Nuestro mundo es hijo de la esperanza y del sufrimiento, de la lucha
y el esfuerzo y la inteligencia, pero también de la explotación y
la crueldad. Entre las crueldades que nos parecen más indignas
sobresalen casi siempre aquellas que padecen los niños.
Niños y niñas de occidente y del resto del mundo levantaron sobre
sus débiles hombros el mundo que nació en Europa durante la
Revolución Industrial y que, con la fuerza del fusil, se extendió
al resto del planeta gracias al colonialismo y el imperialismo
capitalista.
En la Europa de 1842, la del esplendor de la burguesía, la
niña Sara Gooder, de ocho años, trabajaba catorce horas en las
minas inglesas. Un tercio de los obreros ingleses,
como media, eran niños y niñas.
En
España, la primera legislación efectiva prohibiendo el trabajo a
menores de diez años se aprobó en 1900. Hasta ese
momento, exceptuando la fugaz e insuficiente legislación de la I
República, niños de seis u ocho años podían trabajar jornadas sin
límite horario en cualquier sector, en la minería, la industria, la
agricultura… A partir de 1900 era todavía legal que un niño de
once años trabajara once horas en la industria o la agricultura.
El libro editado por José Mª Borrás Llop, El
trabajo infantil en España (1700-1950),
contiene diferentes estudios que remueven las entrañas, además de
impresionar por la seriedad concienzuda de los historiadores
españoles que se han ocupado de la triste vida de los niños
(nuestros abuelos y sus mayores) en esos siglos. Niños en las minas
de azufre de Murcia y Hellín, descritos en 1886 como “criaturas de
seis y ocho años, agobiadas de continuo con diez o doce horas
diarias de rudo penosísimo trabajo… las excesivas cargas (unos 20
kg) han sido transportadas por niños anémicos, sobre sus costillas,
caminando con el cuerpo encorvado por tortuosas galerías (…)
parecen antes espectros que hermanos de los hombres…”. Uno de
esos espectros acarreaba más de 1.000 kg de mineral en un día.
Niños
que en 1914 son admitidos para trabajar en las minas de Peñarroya
por los médicos, que certifican: “admisible,
o mejor dicho, aprovechable, es organismo raquítico, cargado de
espaldas, anémico por paludismo…”.
Jóvenes cuyas tallas, en toda Europa, descienden durante la
Revolución Industrial debido a la explotación laboral y la miseria.
Niños de las minas
de azufre de Hellín que, a principios del siglo XX,
miden de media 1,60 cm, diez centímetros menos que las tallas de los
estudiantes, quienes normalmente provenían de familias pudientes.

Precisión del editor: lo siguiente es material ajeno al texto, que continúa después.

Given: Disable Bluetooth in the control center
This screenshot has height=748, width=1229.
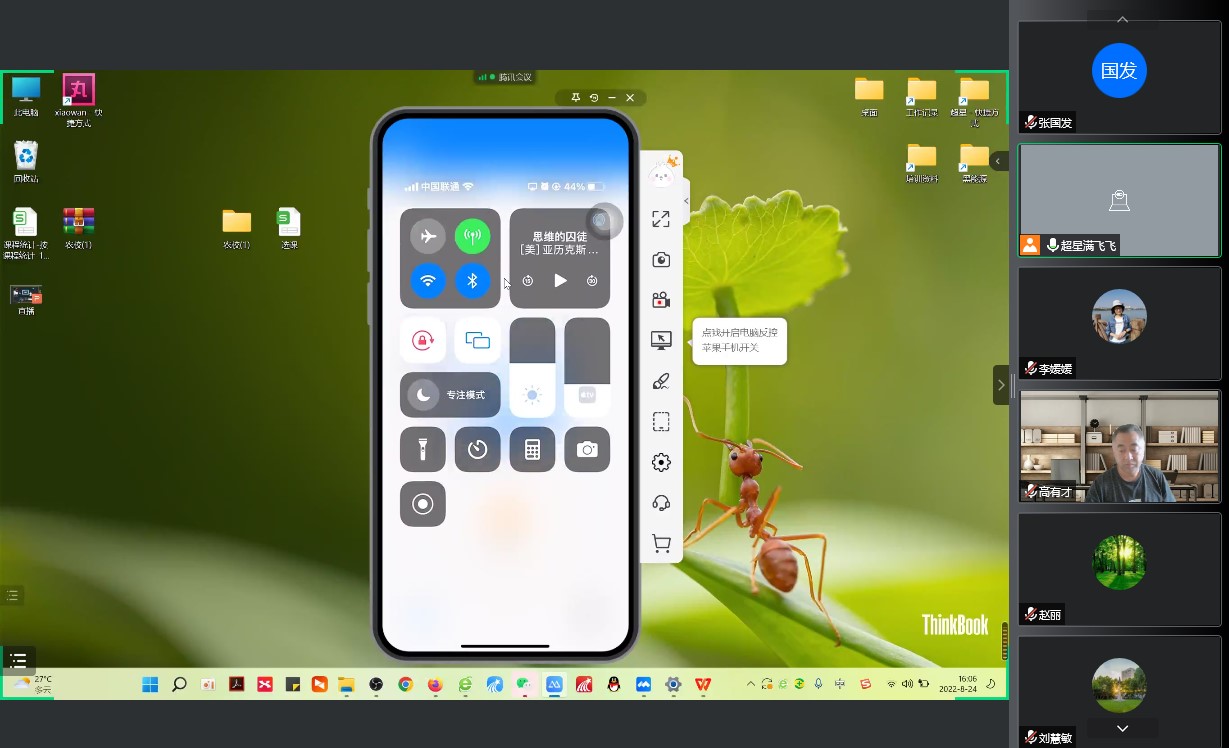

Niños africanos explotados por Europa, como
Mark Twain describió con amarga ironía en su Soliloquio del Rey
Leopoldo, explicando cómo Bélgica llevaba a cabo el
genocidio de la población del Congo, incluyendo a sus niños, para
explotar el caucho y otros cultivos.
Y a Mark Twain le siguieron muchos, muchos maestros, alguno tan
singular como otro niño trabajador, muerto en la cárcel. Ese niño,
luego poeta, escribió que sufría
con el hambre del niño yuntero, el que tiraba
hambriento del arado en la España de principios del siglo XX. Miguel
Hernández, el niño pastor y poeta, muerto en las cárceles
franquistas, no pudo sufrir viendo cómo a finales del siglo XX las
grandes multinacionales empleaban
a niños en sus fábricas de países empobrecidos.

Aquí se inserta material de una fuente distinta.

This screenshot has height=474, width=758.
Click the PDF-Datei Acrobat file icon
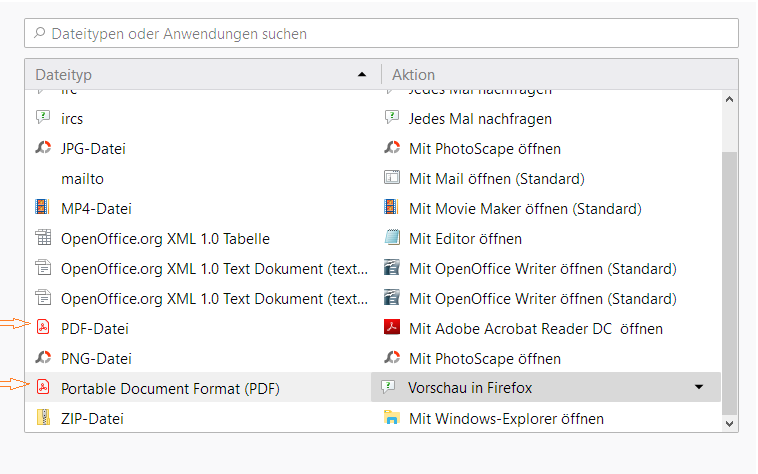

Hoy, a principios del siglo XXI, no tenemos niños yunteros en
España, ni niños mineros. Pero, además de la lacerante
pobreza que sufren los menores en muchos hogares españoles,
tenemos a jóvenes de 16 años en adelante que no pueden votar, pero
sí pueden trabajar
en condiciones de precariedad absoluta y sueldos irrisorios,
y que si siguen así nunca, nunca, podrán llegar a ser adultos
independientes ni ancianos con pensiones dignas, pues laboralmente
sus condiciones son peores que las de sus padres.
Niños, niñas, jóvenes españoles del siglo XXI: preguntaos por qué
tenéis que estar condenados a la precariedad y la explotación… y
si encontráis la respuesta, estaréis más cerca de encontrar la
solución.
Siempre va a haber explotación infantil, a parte de lo que comentas en tu blog, niños de 16 años sin voto y explotado, están esos niños que, envueltos en glamour, aplausos, padres emocionados y adultos frotándose las manos en todos los sentidos, ahí están, en concursos, pasarelas, anuncios... Viviendo un mundo de adultos y robándoles su infancia. Una lectura recomendable: "Malditos 16" de Fernando J. López, ahora también en teatro. Saludos.